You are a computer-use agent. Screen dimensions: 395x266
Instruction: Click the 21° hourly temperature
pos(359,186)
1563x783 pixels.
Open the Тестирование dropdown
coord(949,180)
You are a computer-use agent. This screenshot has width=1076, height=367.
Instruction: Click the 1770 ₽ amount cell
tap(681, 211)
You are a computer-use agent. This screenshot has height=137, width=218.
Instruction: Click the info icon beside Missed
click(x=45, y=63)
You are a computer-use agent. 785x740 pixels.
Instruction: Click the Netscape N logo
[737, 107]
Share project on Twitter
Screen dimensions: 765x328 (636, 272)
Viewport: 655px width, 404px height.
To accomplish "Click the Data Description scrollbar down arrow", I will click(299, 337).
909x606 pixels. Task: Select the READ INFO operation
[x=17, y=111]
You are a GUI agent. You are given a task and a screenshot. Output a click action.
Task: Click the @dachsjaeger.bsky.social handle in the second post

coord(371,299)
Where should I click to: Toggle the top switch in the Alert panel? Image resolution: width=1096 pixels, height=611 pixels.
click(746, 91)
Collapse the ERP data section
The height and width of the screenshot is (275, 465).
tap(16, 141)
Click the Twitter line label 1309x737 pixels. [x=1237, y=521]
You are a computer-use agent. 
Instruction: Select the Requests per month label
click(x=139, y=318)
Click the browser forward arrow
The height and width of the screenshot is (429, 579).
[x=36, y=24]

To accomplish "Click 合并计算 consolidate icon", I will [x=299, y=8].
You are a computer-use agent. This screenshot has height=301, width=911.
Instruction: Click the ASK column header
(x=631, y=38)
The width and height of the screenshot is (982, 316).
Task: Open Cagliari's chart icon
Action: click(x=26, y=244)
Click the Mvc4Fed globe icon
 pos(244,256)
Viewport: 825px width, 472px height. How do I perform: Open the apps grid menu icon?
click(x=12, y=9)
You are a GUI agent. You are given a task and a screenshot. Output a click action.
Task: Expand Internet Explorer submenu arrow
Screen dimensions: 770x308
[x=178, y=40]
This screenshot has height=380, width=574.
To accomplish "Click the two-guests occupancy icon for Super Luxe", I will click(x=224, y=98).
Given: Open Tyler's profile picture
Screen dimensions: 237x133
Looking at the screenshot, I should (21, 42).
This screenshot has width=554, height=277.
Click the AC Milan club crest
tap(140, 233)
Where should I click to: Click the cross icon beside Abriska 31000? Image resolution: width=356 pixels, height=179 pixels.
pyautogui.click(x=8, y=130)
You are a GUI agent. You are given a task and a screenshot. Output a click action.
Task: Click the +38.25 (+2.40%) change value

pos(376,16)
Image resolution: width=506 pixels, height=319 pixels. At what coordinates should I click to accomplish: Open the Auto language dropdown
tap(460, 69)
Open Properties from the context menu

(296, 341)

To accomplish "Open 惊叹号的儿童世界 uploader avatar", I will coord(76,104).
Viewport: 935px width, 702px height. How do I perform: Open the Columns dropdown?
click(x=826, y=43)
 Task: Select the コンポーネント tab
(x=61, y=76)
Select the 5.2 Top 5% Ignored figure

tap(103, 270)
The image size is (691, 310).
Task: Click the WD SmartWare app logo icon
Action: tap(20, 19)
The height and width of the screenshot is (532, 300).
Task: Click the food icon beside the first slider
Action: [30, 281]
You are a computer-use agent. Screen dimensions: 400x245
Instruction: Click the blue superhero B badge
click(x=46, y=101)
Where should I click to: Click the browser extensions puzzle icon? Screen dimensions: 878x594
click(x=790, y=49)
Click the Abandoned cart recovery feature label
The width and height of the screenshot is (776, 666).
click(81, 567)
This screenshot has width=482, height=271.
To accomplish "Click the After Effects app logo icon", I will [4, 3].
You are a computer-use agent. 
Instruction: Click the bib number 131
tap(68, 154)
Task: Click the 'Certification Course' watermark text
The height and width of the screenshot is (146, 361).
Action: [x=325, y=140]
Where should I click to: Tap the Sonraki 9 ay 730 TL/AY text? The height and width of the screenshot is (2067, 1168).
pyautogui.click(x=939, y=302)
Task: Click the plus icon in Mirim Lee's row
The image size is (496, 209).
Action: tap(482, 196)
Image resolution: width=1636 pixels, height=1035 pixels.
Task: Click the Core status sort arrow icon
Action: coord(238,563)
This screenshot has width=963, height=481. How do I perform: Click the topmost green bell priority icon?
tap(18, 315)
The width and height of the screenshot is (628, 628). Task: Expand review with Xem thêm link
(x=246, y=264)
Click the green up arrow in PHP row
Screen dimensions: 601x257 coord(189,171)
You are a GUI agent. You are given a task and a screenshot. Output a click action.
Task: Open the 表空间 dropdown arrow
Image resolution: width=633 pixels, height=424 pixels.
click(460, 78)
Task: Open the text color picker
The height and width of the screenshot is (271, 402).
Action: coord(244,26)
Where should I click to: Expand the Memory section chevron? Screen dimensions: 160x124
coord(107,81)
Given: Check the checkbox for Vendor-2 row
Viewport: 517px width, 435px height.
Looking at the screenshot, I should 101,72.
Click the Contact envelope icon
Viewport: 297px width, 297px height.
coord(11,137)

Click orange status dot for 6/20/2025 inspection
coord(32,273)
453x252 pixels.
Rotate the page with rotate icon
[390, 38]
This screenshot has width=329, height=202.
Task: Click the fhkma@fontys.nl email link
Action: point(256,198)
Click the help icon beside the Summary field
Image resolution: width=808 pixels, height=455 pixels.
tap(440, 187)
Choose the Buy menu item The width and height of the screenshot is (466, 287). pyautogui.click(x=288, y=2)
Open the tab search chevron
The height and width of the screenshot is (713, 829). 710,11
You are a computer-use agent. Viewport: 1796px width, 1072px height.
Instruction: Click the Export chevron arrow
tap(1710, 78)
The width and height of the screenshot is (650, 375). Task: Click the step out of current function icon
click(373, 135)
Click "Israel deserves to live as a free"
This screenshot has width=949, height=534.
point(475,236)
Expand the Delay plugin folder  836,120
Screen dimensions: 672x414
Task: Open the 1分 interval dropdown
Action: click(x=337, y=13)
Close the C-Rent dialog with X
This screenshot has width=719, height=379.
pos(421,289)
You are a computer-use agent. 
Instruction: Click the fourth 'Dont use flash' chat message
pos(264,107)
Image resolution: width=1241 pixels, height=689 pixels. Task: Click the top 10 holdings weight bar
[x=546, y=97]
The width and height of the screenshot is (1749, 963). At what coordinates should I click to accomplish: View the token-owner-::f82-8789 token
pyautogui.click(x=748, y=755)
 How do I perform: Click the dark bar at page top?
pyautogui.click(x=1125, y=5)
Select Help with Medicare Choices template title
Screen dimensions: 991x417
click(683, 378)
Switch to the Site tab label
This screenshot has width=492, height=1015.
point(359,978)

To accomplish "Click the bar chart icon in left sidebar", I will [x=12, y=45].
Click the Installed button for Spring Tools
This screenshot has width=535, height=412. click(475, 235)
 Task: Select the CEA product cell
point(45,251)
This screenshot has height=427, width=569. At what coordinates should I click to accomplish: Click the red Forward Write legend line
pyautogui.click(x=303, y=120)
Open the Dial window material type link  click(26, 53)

» Set exercise: Turn every line of the rows above into a Markdown table with the columns No. and Text, numbering the lines and leaving out blank lines.

» Answer for the task:
| No. | Text |
|---|---|
| 1 | You are a computer-use agent. Screen dimensions: 395x266 |
| 2 | Instruction: Click the 21° hourly temperature |
| 3 | pos(359,186) |
| 4 | 1563x783 pixels. |
| 5 | Open the Тестирование dropdown |
| 6 | coord(949,180) |
| 7 | You are a computer-use agent. This screenshot has width=1076, height=367. |
| 8 | Instruction: Click the 1770 ₽ amount cell |
| 9 | tap(681, 211) |
| 10 | You are a computer-use agent. This screenshot has height=137, width=218. |
| 11 | Instruction: Click the info icon beside Missed |
| 12 | click(x=45, y=63) |
| 13 | You are a computer-use agent. 785x740 pixels. |
| 14 | Instruction: Click the Netscape N logo |
| 15 | [737, 107] |
| 16 | Share project on Twitter |
| 17 | Screen dimensions: 765x328 (636, 272) |
| 18 | Viewport: 655px width, 404px height. |
| 19 | To accomplish "Click the Data Description scrollbar down arrow", I will click(299, 337). |
| 20 | 909x606 pixels. Task: Select the READ INFO operation |
| 21 | [x=17, y=111] |
| 22 | You are a GUI agent. You are given a task and a screenshot. Output a click action. |
| 23 | Task: Click the @dachsjaeger.bsky.social handle in the second post |
| 24 | coord(371,299) |
| 25 | Where should I click to: Toggle the top switch in the Alert panel? Image resolution: width=1096 pixels, height=611 pixels. |
| 26 | click(746, 91) |
| 27 | Collapse the ERP data section |
| 28 | The height and width of the screenshot is (275, 465). |
| 29 | tap(16, 141) |
| 30 | Click the Twitter line label 1309x737 pixels. [x=1237, y=521] |
| 31 | You are a computer-use agent.  |
| 32 | Instruction: Select the Requests per month label |
| 33 | click(x=139, y=318) |
| 34 | Click the browser forward arrow |
| 35 | The height and width of the screenshot is (429, 579). |
| 36 | [x=36, y=24] |
| 37 | To accomplish "Click 合并计算 consolidate icon", I will [x=299, y=8]. |
| 38 | You are a computer-use agent. This screenshot has height=301, width=911. |
| 39 | Instruction: Click the ASK column header |
| 40 | (x=631, y=38) |
| 41 | The width and height of the screenshot is (982, 316). |
| 42 | Task: Open Cagliari's chart icon |
| 43 | Action: click(x=26, y=244) |
| 44 | Click the Mvc4Fed globe icon |
| 45 |  pos(244,256) |
| 46 | Viewport: 825px width, 472px height. How do I perform: Open the apps grid menu icon? |
| 47 | click(x=12, y=9) |
| 48 | You are a GUI agent. You are given a task and a screenshot. Output a click action. |
| 49 | Task: Expand Internet Explorer submenu arrow |
| 50 | Screen dimensions: 770x308 |
| 51 | [x=178, y=40] |
| 52 | This screenshot has height=380, width=574. |
| 53 | To accomplish "Click the two-guests occupancy icon for Super Luxe", I will click(x=224, y=98). |
| 54 | Given: Open Tyler's profile picture |
| 55 | Screen dimensions: 237x133 |
| 56 | Looking at the screenshot, I should (21, 42). |
| 57 | This screenshot has width=554, height=277. |
| 58 | Click the AC Milan club crest |
| 59 | tap(140, 233) |
| 60 | Where should I click to: Click the cross icon beside Abriska 31000? Image resolution: width=356 pixels, height=179 pixels. |
| 61 | pyautogui.click(x=8, y=130) |
| 62 | You are a GUI agent. You are given a task and a screenshot. Output a click action. |
| 63 | Task: Click the +38.25 (+2.40%) change value |
| 64 | pos(376,16) |
| 65 | Image resolution: width=506 pixels, height=319 pixels. At what coordinates should I click to accomplish: Open the Auto language dropdown |
| 66 | tap(460, 69) |
| 67 | Open Properties from the context menu |
| 68 | (296, 341) |
| 69 | To accomplish "Open 惊叹号的儿童世界 uploader avatar", I will coord(76,104). |
| 70 | Viewport: 935px width, 702px height. How do I perform: Open the Columns dropdown? |
| 71 | click(x=826, y=43) |
| 72 |  Task: Select the コンポーネント tab |
| 73 | (x=61, y=76) |
| 74 | Select the 5.2 Top 5% Ignored figure |
| 75 | tap(103, 270) |
| 76 | The image size is (691, 310). |
| 77 | Task: Click the WD SmartWare app logo icon |
| 78 | Action: tap(20, 19) |
| 79 | The height and width of the screenshot is (532, 300). |
| 80 | Task: Click the food icon beside the first slider |
| 81 | Action: [30, 281] |
| 82 | You are a computer-use agent. Screen dimensions: 400x245 |
| 83 | Instruction: Click the blue superhero B badge |
| 84 | click(x=46, y=101) |
| 85 | Where should I click to: Click the browser extensions puzzle icon? Screen dimensions: 878x594 |
| 86 | click(x=790, y=49) |
| 87 | Click the Abandoned cart recovery feature label |
| 88 | The width and height of the screenshot is (776, 666). |
| 89 | click(81, 567) |
| 90 | This screenshot has width=482, height=271. |
| 91 | To accomplish "Click the After Effects app logo icon", I will [4, 3]. |
| 92 | You are a computer-use agent.  |
| 93 | Instruction: Click the bib number 131 |
| 94 | tap(68, 154) |
| 95 | Task: Click the 'Certification Course' watermark text |
| 96 | The height and width of the screenshot is (146, 361). |
| 97 | Action: [x=325, y=140] |
| 98 | Where should I click to: Tap the Sonraki 9 ay 730 TL/AY text? The height and width of the screenshot is (2067, 1168). |
| 99 | pyautogui.click(x=939, y=302) |
| 100 | Task: Click the plus icon in Mirim Lee's row |
| 101 | The image size is (496, 209). |
| 102 | Action: tap(482, 196) |
| 103 | Image resolution: width=1636 pixels, height=1035 pixels. |
| 104 | Task: Click the Core status sort arrow icon |
| 105 | Action: coord(238,563) |
| 106 | This screenshot has width=963, height=481. How do I perform: Click the topmost green bell priority icon? |
| 107 | tap(18, 315) |
| 108 | The width and height of the screenshot is (628, 628). Task: Expand review with Xem thêm link |
| 109 | (x=246, y=264) |
| 110 | Click the green up arrow in PHP row |
| 111 | Screen dimensions: 601x257 coord(189,171) |
| 112 | You are a GUI agent. You are given a task and a screenshot. Output a click action. |
| 113 | Task: Open the 表空间 dropdown arrow |
| 114 | Image resolution: width=633 pixels, height=424 pixels. |
| 115 | click(460, 78) |
| 116 | Task: Open the text color picker |
| 117 | The height and width of the screenshot is (271, 402). |
| 118 | Action: coord(244,26) |
| 119 | Where should I click to: Expand the Memory section chevron? Screen dimensions: 160x124 |
| 120 | coord(107,81) |
| 121 | Given: Check the checkbox for Vendor-2 row |
| 122 | Viewport: 517px width, 435px height. |
| 123 | Looking at the screenshot, I should 101,72. |
| 124 | Click the Contact envelope icon |
| 125 | Viewport: 297px width, 297px height. |
| 126 | coord(11,137) |
| 127 | Click orange status dot for 6/20/2025 inspection |
| 128 | coord(32,273) |
| 129 | 453x252 pixels. |
| 130 | Rotate the page with rotate icon |
| 131 | [390, 38] |
| 132 | This screenshot has width=329, height=202. |
| 133 | Task: Click the fhkma@fontys.nl email link |
| 134 | Action: point(256,198) |
| 135 | Click the help icon beside the Summary field |
| 136 | Image resolution: width=808 pixels, height=455 pixels. |
| 137 | tap(440, 187) |
| 138 | Choose the Buy menu item The width and height of the screenshot is (466, 287). pyautogui.click(x=288, y=2) |
| 139 | Open the tab search chevron |
| 140 | The height and width of the screenshot is (713, 829). 710,11 |
| 141 | You are a computer-use agent. Viewport: 1796px width, 1072px height. |
| 142 | Instruction: Click the Export chevron arrow |
| 143 | tap(1710, 78) |
| 144 | The width and height of the screenshot is (650, 375). Task: Click the step out of current function icon |
| 145 | click(373, 135) |
| 146 | Click "Israel deserves to live as a free" |
| 147 | This screenshot has width=949, height=534. |
| 148 | point(475,236) |
| 149 | Expand the Delay plugin folder  836,120 |
| 150 | Screen dimensions: 672x414 |
| 151 | Task: Open the 1分 interval dropdown |
| 152 | Action: click(x=337, y=13) |
| 153 | Close the C-Rent dialog with X |
| 154 | This screenshot has width=719, height=379. |
| 155 | pos(421,289) |
| 156 | You are a computer-use agent.  |
| 157 | Instruction: Click the fourth 'Dont use flash' chat message |
| 158 | pos(264,107) |
| 159 | Image resolution: width=1241 pixels, height=689 pixels. Task: Click the top 10 holdings weight bar |
| 160 | [x=546, y=97] |
| 161 | The width and height of the screenshot is (1749, 963). At what coordinates should I click to accomplish: View the token-owner-::f82-8789 token |
| 162 | pyautogui.click(x=748, y=755) |
| 163 |  How do I perform: Click the dark bar at page top? |
| 164 | pyautogui.click(x=1125, y=5) |
| 165 | Select Help with Medicare Choices template title |
| 166 | Screen dimensions: 991x417 |
| 167 | click(683, 378) |
| 168 | Switch to the Site tab label |
| 169 | This screenshot has width=492, height=1015. |
| 170 | point(359,978) |
| 171 | To accomplish "Click the bar chart icon in left sidebar", I will [x=12, y=45]. |
| 172 | Click the Installed button for Spring Tools |
| 173 | This screenshot has width=535, height=412. click(475, 235) |
| 174 |  Task: Select the CEA product cell |
| 175 | point(45,251) |
| 176 | This screenshot has height=427, width=569. At what coordinates should I click to accomplish: Click the red Forward Write legend line |
| 177 | pyautogui.click(x=303, y=120) |
| 178 | Open the Dial window material type link  click(26, 53) |